The increase in government mandated quotas for women on boards– with seven countries passing mandates in the past five years and eight countries setting non-mandatory targets, also prompted the study.
"While it is difficult to demonstrate definitive proof, no one can argue that the results in this report are not striking," Credit Suisse said in the report, noting that a specific consequence of greater board diversity for shareholders is one of reduced volatility, manifested as enhanced stability in corporate performance and in share price returns.
As of year-end 2011, 7 percent of energy companies studied by Credit Suisse had three or more women on their boards, 18.1 percent had two women on their boards, and 28.1 percent of energy companies had one female board member. Of the energy companies studied globally, 46.8 percent had no women on their boards.
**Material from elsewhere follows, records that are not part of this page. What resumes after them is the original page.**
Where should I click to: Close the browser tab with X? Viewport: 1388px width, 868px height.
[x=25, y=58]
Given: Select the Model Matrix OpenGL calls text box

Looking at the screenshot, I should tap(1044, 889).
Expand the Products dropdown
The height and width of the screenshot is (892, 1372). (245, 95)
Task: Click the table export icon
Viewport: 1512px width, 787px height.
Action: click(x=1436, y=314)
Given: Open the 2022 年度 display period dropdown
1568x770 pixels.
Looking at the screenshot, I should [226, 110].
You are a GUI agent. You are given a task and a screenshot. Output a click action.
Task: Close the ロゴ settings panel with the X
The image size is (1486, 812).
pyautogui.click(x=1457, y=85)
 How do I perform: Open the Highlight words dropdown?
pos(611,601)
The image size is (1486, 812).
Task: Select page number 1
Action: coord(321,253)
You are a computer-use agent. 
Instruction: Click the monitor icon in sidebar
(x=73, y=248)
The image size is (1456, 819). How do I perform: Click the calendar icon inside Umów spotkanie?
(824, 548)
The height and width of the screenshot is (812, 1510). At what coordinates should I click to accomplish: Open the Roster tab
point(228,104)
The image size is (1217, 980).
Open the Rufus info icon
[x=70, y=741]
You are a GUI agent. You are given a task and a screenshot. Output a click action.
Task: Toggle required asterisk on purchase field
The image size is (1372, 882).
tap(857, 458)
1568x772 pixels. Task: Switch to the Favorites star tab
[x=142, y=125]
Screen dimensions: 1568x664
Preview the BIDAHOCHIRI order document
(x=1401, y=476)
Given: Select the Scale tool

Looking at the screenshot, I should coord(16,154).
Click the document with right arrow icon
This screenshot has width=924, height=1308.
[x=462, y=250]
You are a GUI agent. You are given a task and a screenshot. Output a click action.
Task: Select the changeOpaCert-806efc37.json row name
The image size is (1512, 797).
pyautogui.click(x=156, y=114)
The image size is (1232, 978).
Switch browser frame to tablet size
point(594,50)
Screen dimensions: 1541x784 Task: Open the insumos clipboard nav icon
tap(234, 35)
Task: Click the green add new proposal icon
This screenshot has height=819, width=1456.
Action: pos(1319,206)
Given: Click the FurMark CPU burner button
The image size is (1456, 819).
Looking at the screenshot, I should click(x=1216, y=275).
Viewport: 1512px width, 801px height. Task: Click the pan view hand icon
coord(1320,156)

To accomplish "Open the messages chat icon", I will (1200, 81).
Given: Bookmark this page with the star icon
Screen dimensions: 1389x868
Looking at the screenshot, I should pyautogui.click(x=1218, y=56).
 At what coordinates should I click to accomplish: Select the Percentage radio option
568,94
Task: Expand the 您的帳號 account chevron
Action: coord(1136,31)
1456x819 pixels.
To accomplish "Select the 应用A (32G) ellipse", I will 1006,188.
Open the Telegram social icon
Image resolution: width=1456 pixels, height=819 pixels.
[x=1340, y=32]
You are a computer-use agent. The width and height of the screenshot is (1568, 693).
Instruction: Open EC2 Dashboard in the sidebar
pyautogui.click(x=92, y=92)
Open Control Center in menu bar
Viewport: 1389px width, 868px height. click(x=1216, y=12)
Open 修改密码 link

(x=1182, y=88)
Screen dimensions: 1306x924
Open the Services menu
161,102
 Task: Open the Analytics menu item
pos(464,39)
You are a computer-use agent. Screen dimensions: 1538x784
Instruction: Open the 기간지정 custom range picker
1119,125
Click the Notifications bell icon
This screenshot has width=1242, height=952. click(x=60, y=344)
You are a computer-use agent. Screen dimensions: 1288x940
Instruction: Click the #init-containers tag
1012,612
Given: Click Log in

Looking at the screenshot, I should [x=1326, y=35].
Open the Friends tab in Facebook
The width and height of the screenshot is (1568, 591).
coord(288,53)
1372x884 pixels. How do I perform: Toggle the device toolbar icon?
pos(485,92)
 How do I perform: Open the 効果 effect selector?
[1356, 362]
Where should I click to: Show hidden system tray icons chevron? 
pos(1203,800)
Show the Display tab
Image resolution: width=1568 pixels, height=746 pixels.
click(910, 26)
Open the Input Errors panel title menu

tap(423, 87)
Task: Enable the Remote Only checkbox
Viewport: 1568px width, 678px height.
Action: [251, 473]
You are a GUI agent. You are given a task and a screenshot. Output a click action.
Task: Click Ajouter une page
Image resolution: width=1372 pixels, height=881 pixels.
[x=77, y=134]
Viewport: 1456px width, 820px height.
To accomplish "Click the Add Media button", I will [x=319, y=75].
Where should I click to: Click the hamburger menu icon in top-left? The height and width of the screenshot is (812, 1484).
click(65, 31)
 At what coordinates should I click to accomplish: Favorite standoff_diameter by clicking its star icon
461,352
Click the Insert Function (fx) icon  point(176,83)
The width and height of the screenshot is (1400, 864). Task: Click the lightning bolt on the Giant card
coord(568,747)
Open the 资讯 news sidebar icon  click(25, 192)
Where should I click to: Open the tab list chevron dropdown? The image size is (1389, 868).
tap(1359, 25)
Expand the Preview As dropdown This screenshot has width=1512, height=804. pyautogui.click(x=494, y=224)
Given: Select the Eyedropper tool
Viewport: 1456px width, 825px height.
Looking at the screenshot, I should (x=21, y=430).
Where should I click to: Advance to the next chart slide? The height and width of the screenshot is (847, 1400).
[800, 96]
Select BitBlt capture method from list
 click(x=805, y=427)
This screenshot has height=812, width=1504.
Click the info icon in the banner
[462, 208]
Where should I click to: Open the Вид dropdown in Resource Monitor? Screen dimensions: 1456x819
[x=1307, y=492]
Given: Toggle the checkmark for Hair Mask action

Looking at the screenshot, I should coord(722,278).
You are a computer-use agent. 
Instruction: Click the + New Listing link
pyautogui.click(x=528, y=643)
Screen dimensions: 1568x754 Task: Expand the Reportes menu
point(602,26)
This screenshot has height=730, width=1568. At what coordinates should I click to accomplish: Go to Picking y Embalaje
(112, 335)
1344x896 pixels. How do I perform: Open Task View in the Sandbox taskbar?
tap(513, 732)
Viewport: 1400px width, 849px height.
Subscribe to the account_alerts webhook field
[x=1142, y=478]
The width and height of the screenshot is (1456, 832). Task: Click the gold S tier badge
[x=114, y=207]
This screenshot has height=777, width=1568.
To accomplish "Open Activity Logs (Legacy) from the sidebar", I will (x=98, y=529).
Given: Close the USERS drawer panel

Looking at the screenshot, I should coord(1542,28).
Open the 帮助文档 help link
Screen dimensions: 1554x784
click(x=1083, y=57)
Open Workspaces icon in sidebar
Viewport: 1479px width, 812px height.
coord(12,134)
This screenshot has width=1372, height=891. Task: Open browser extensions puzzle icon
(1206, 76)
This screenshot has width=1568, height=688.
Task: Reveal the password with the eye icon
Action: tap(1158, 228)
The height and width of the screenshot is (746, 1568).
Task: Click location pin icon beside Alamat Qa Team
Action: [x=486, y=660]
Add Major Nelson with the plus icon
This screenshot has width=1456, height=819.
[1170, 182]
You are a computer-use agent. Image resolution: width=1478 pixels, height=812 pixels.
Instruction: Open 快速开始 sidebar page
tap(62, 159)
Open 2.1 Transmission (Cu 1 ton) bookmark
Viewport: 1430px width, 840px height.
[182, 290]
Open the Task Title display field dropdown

Credit Suisse found that sectors closer to final consumer demand, such as the health care and financial industry, tend to have a higher proportion of women on their boards, while the heavy industry and information industries, or sectors closer to the bottom of the supply chain, tend to have a much lower proportion of women on their boards.
European countries such as Norway tend to have relatively high ratios of women on their boards compared to regions such as Asia. In fact, the fastest rates of change in female representation have occurred in European countries due to mandatory and non-mandatory targets set for female board representation over the past five years, Credit Suisse reported.
According to the 2012 Thomson Reuters study of both major global and European indexes, "Women in the Workplace: Latest Workforce Trends in Gender Equality", companies that have at least 30 percent women among their managers and boards outperform companies with less than 20 percent women among managers and less than 10 percent women on boards during 2011, particularly in the latter three-quarters of the year, when financial markets were particularly volatile.
"To date, the rate at which progress has been made when it comes to gender equality in the workforce has been slow – but it has been moving in the right direction as more corporations recognize that greater diversity isn't just a branding exercise or a political exercise to bring about better societal outcomes, but one that can even bring about better company performance," said Thomson Reuters in the report.
While European companies are doing a better job than U.S.-based companies in terms of transparency regarding gender equality in the workforce, U.S.-based companies appear to have the edge in terms of women breaking through the glass ceiling, with women not only participating in the workforce but also making up an increasing part of management-level employees, Thomson Reuters said.
However, the fact that incomplete data is available on North American businesses may mean that than accurate picture of gender equality across the corporate landscape, Thomson Reuters noted.
The energy industry, health care and financial industry have all done better than most of their peers in terms of offering women managerial posts. Thanks to programs initiated by companies to address the under-representation of women in the exploration and production industry, the percent of women in managerial level positions grew from 14 percent in 2005 to 18 percent in fiscal year 2010, Thomson Reuters noted.
Making women aware of career opportunities in industries that traditionally have not had large numbers of women, such as oil and gas and investment banking, also is key to increasing the number of women in these industries, making it more likely women will advance through the ranks to management positions, Hertzog said.
Hertzog headed up a program at Credit Suisse First Boston, CSFB Explorer, which introduced women and minorities in their freshman and sophomore years of college to investment banking as a potential career path.